Services publics 2.0 : vers une mETAT-plateforme

Retour sur la conférence « Entreprises-plateformes, Etat-plateforme : des enjeux et un défi pour toutes les organisations – 2/2 ».

Laura Letourneau et Clément Bertholet se sont intéressés au sujet « Uberisation et État » ont formalisé leurs observations dans un ouvrage « Ubérisons l’État ! Avant que d’autres ne s’en chargent » dont ils nous présentaient les conclusions.

Vous avez dit « Uberiser », « Ubériser » ou « Ubeuriser » ?

C’est en bons conceptuels que ces deux ingénieurs du corps des Mines ont attaqué leur travail en tentant de définir les termes de leur étude.

A force d’entendre le mot « uberisation », on a tous fini par s’en construire une définition implicite… mais est-ce concurrence par les amateurs ? Pas toujours : Uber ne s’appuie désormais que sur les VTC, c’est à dire des professionnels. Désintermédiation ? Pas nécessairement, booking constitue un intermédiaire de plus qui consolide les offres d’autres professionnels. Economie collaborative alors ?

La définition de l’ubérisation de Laura Létourneau et Clément Bertholet est la suivante :

« La Disruption rapide du modèle d’affaire existant par des plateformes numériques de confiance, tournées vers le client et ne disposant pas d’infrastructures physiques ni d’opérateurs en propre. »

Lors de leur stage dans le secteur public, ils ont trouvé une sphère administrative qui se sentait peu concernée par le phénomène. « L’État ne pourra pas être uberisé ». « Il a le monopole de la violence légitime », « Il est le seul acteur de confiance pouvant assurer ses fonctions régaliennes », ou alors « son activité est trop complexe »… Pourtant des acteurs grignotent déjà sur son domaine, ne prenons que Facebook en exemple :

  • Facebook a mis en place un safetycheck qui a été utilisé dans le cadre des attentats en france avec une efficacité 100 fois supérieures à un numéro vert,
  • Facebook développe en Afrique des infrastructures réseau pour accorder un « droit à l’accès à internet« , mission qu’on attendrait plutôt d’un état,
  • La conférencière nous racontait elle-même que, ayant oublié ses papiers, elle avait pu attester de son identité à une compétition sportive en montrant son compte Facebook.
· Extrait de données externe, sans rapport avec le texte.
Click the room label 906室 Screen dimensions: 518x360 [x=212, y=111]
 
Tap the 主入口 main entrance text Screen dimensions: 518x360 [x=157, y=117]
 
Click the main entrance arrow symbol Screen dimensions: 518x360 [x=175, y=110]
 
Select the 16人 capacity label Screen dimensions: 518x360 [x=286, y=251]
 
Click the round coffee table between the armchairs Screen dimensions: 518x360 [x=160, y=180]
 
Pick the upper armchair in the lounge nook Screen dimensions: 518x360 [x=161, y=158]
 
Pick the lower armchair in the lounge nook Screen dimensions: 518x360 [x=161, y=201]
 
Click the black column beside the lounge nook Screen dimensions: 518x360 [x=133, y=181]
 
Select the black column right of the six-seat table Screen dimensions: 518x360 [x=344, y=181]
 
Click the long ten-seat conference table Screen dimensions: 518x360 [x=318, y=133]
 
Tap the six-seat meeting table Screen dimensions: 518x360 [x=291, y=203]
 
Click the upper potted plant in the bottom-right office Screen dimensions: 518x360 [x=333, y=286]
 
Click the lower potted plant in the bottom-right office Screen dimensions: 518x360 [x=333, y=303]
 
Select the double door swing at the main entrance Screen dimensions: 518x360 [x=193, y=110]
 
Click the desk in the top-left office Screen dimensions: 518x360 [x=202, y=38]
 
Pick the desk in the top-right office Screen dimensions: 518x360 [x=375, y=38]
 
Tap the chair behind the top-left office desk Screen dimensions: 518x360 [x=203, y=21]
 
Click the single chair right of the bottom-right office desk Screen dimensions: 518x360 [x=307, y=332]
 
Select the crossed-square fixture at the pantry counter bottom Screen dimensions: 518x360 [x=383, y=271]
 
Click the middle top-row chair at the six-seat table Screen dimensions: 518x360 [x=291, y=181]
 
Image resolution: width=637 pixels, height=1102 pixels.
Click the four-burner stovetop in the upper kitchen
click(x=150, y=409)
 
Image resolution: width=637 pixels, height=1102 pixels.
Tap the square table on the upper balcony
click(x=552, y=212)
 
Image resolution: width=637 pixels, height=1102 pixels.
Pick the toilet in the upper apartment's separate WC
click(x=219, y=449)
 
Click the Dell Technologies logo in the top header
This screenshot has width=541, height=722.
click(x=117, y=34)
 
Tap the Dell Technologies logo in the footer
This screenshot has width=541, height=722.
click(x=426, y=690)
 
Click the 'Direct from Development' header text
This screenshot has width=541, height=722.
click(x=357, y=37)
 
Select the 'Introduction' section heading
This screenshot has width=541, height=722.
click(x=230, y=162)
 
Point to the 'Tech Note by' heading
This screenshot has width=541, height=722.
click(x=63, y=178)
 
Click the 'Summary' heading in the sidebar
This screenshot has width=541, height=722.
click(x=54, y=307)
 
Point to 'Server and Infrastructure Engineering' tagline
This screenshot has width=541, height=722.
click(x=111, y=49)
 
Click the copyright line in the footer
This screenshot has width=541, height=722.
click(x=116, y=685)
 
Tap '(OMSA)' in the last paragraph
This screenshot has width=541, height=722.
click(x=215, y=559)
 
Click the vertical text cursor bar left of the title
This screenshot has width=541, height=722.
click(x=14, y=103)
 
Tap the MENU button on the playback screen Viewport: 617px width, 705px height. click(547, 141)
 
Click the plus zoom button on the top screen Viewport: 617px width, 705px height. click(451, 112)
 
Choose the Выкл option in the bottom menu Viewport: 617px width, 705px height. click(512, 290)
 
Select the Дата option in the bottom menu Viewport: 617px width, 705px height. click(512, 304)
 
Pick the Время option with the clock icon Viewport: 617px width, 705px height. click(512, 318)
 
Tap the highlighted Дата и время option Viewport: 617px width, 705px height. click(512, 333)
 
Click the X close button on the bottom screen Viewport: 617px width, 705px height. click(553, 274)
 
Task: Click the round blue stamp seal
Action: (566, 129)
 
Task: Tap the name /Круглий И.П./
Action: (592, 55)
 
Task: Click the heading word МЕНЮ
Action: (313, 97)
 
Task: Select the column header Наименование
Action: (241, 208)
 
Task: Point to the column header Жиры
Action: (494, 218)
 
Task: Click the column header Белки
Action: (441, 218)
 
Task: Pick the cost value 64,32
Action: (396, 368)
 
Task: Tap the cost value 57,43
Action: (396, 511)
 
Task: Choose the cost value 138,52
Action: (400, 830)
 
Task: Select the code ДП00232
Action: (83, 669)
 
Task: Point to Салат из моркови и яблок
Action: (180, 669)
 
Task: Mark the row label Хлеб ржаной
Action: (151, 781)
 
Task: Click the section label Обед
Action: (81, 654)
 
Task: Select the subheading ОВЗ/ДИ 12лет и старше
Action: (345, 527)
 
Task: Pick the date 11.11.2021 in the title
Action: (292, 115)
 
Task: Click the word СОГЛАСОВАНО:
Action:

L’État 2.0 : un guichet unique et la certification de services décentralisés ?

A quoi ressemble un état uberisé ? Laura Letourneau et Clément Bertholet en propose une vision : celle d’un état plateforme, interlocuteur unique mais fédérateur de services publics plutôt que producteur

Un Guichet Unique

La première étape vers une auto-uberisation de l’État est de proposer une expérience unifiée aux citoyens. C’est une difficulté que connaissent bien les entreprises, et tous les consultants qui ont un jour essayé de rapprocher la base de prospection commerciale d’une base de fidélisation des client existants. Pour l’État, l’enjeu est d’autant plus grand que le nombre de services proposés est immense.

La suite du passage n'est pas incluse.